CASS. CIV. 3è, 16 mai 2000

La clause du contrat de bail commercial mettant à la charge du preneur tous travaux, y compris ceux visés par l’article 606 du Code Civil, est d’interprétation stricte et n’oblige pas les preneurs à la réfection totale de la toiture atteinte par la vétusté.

Note de Mme COHET-CORDEY :

Il avait déjà été jugé que la clause mettant à la charge des preneurs les réparations de toute nature, y compris celles relatives à la toiture, n’exonérait pas le bailleur de la réfection totale de cette dernière. Une telle réfection n’est pas une réparation locative ni une « grosse réparation » au sens de l’article 606 du Code Civil appliqué à la matière des baux.

Le propriétaire doit prendre en charge toutes réparations afférentes à la vétusté de l’immeuble loué ou à sa destination, tandis que le preneur n’est concerné que par celles liées à son usage et dont le contenu peut être défini par les parties. Sans clause remettant expressément en cause cette répartition des charges, le bailleur ne peut être exonéré de ces obligations.

Si le bailleur peut se décharger des grosses réparations, il ne saurait se décharger des travaux dits de réfection. Les tribunaux ne dénaturent nullement le contrat de bail contenant une clause mettant à la charge du preneur les réparations visées par l’article 606 du Code Civil en retenant une telle solution. Tout au contraire, ils évitent une telle dénaturation. Aussi les juges du fond distinguent-ils suivant l’importance des travaux mis à la charge du preneur.

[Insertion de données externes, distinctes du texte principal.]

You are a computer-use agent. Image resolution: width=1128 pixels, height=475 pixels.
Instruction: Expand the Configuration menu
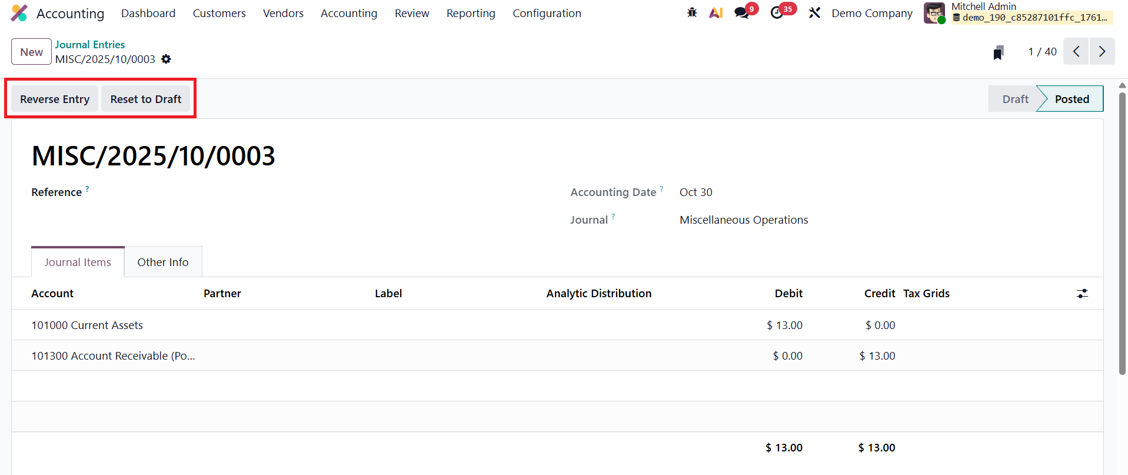click(546, 13)
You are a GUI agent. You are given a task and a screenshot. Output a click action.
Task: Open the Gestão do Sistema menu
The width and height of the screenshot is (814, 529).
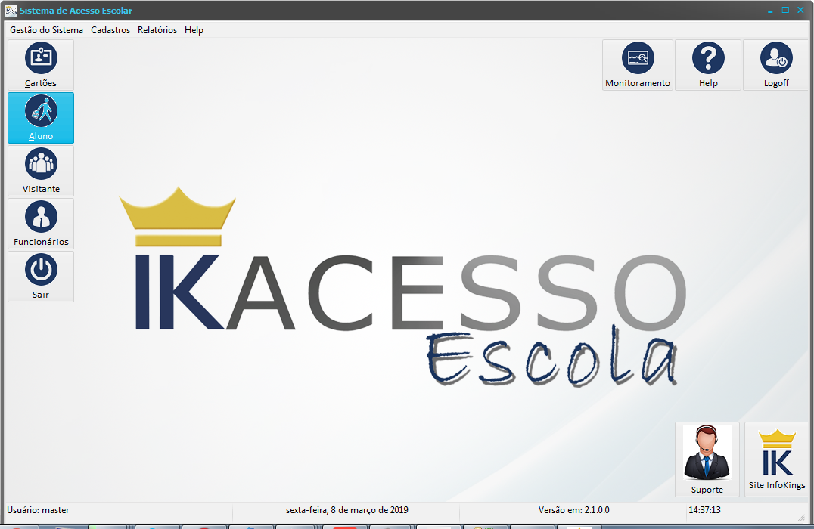46,30
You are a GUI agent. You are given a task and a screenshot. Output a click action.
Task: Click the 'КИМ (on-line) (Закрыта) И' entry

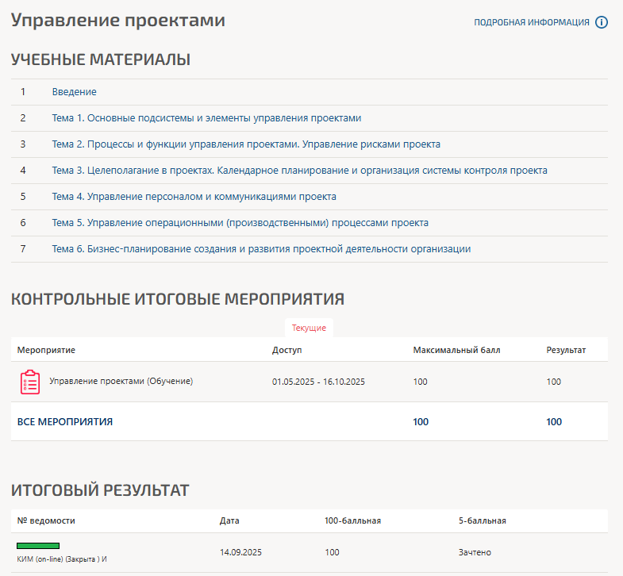tap(62, 559)
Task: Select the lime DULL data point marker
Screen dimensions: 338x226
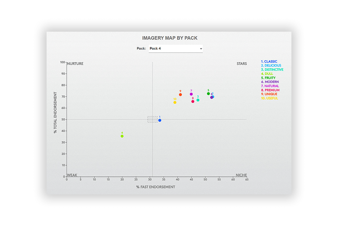Action: 121,136
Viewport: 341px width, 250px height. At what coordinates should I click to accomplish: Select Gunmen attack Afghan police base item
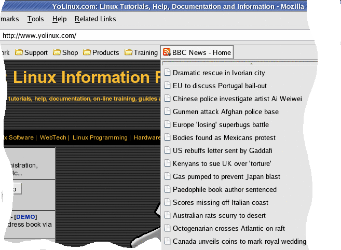[x=225, y=112]
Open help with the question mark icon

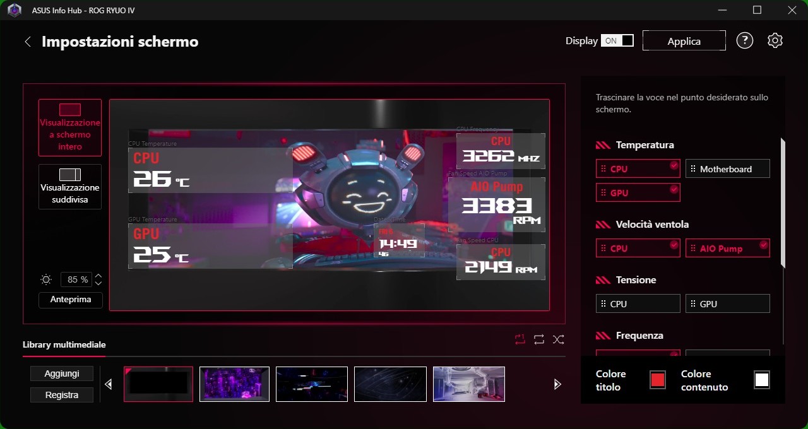pos(745,40)
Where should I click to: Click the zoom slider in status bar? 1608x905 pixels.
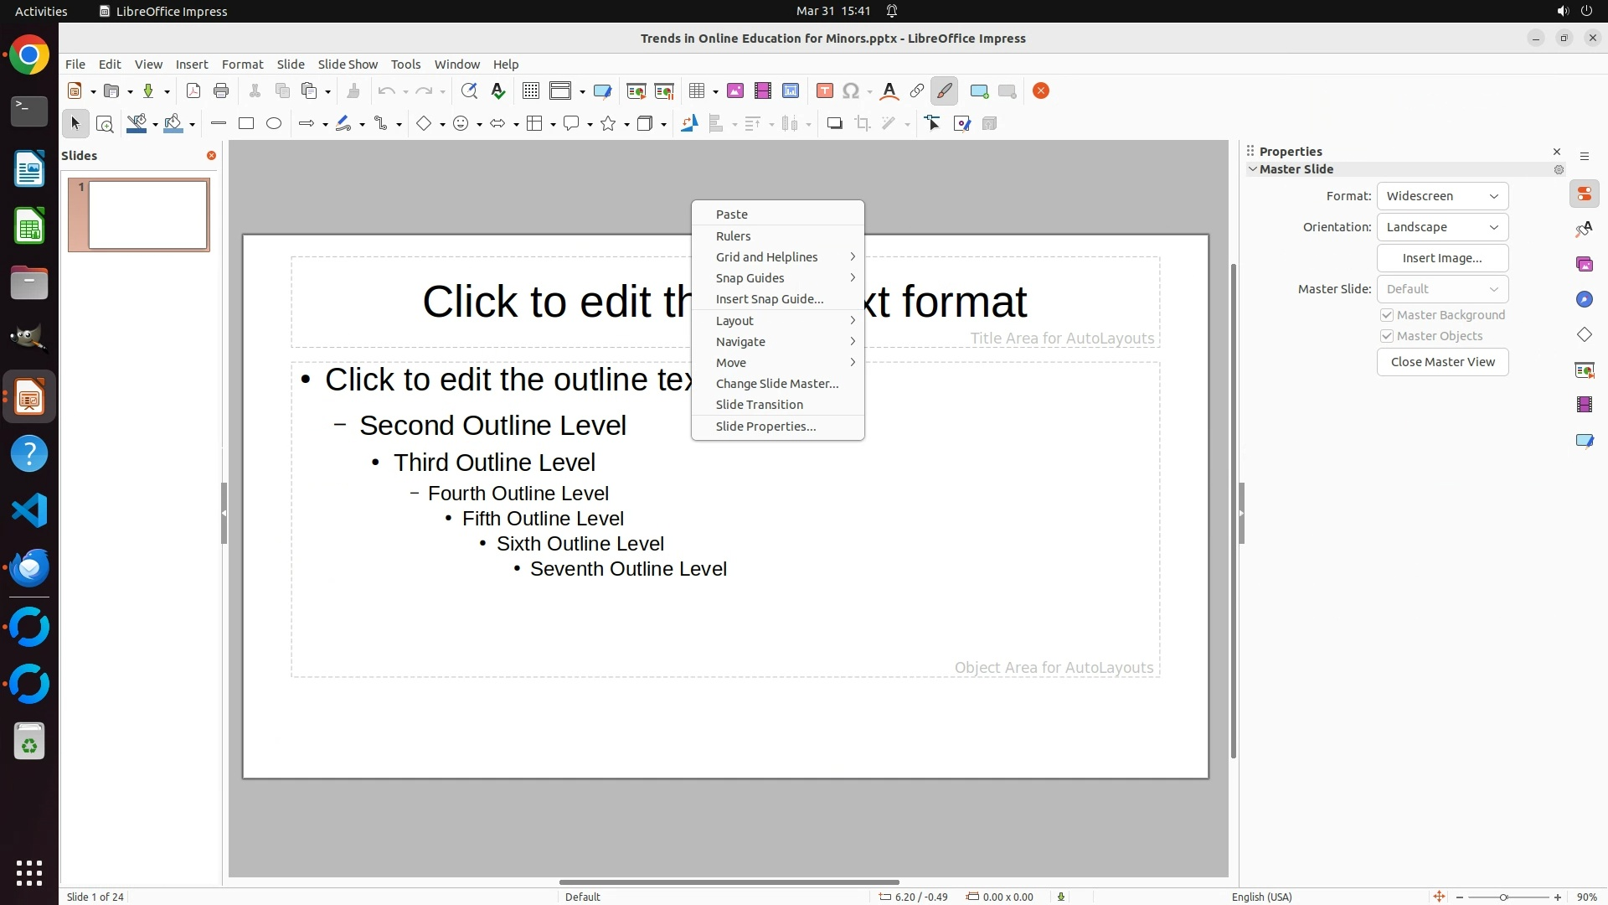pyautogui.click(x=1503, y=897)
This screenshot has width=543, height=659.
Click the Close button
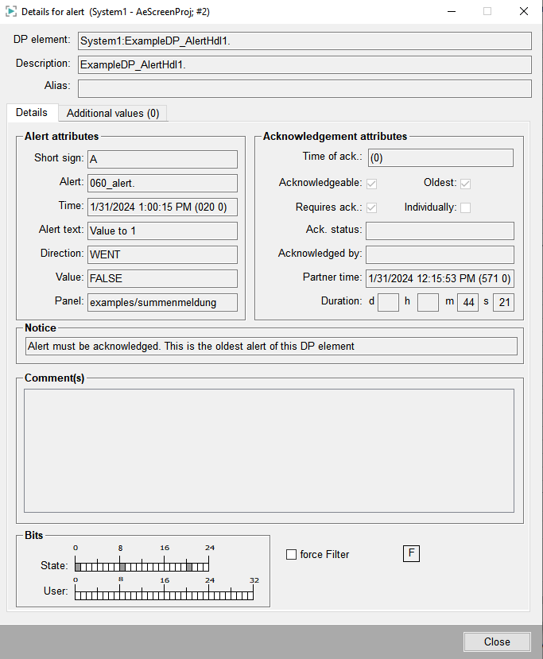click(497, 642)
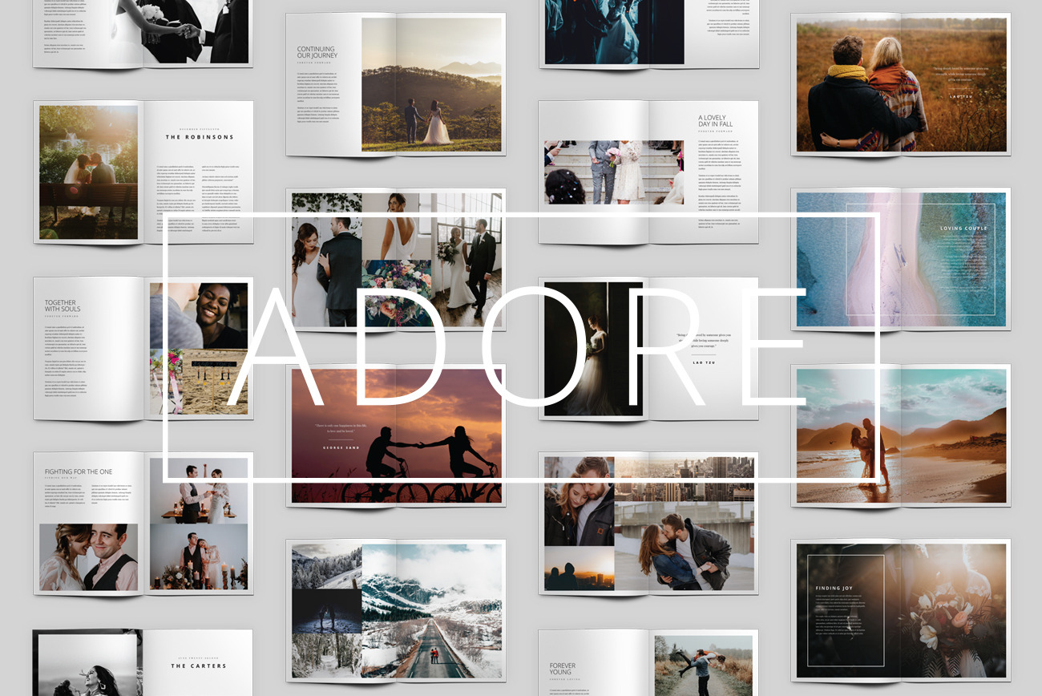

A supposer que les travaux litigieux ne soient pas de ceux indispensables à l’usage du bien loué conformément à sa destination, on ne saurait pour autant les mettre à la charge du preneur dès lors qu’ils résultent de la vétusté. Faire supporter de telles charges au preneur conduirait à enrichir le bailleur dans la mesure où le bien s’en trouverait amélioré.

Ainsi, s’il est possible d’insérer au contrat une clause mettant à la charge du preneur de tels travaux, il doit en être tenu compte pour le calcul des loyers.

La portée du renvoi à l’article 606 du Code Civil par la convention des parties dans la détermination de leurs obligations de réparations est ainsi limitée. Non seulement un tel renvoi ne peut exonérer le bailleur de toutes obligations de réparation en ce qu’il reste tenu de l’obligation d’assurer au preneur la jouissance d’un immeuble en état de servir à l’usage auquel il est destiné, mais encore, il ne peut l’exonérer des travaux liés à la vétusté des lieux loués sans une disposition exprès en ce sens. A défaut, seule la perte de l’immeuble par vétusté peut permettre au bailleur d’échapper à son obligation de réfection (Code Civil, art. 1722).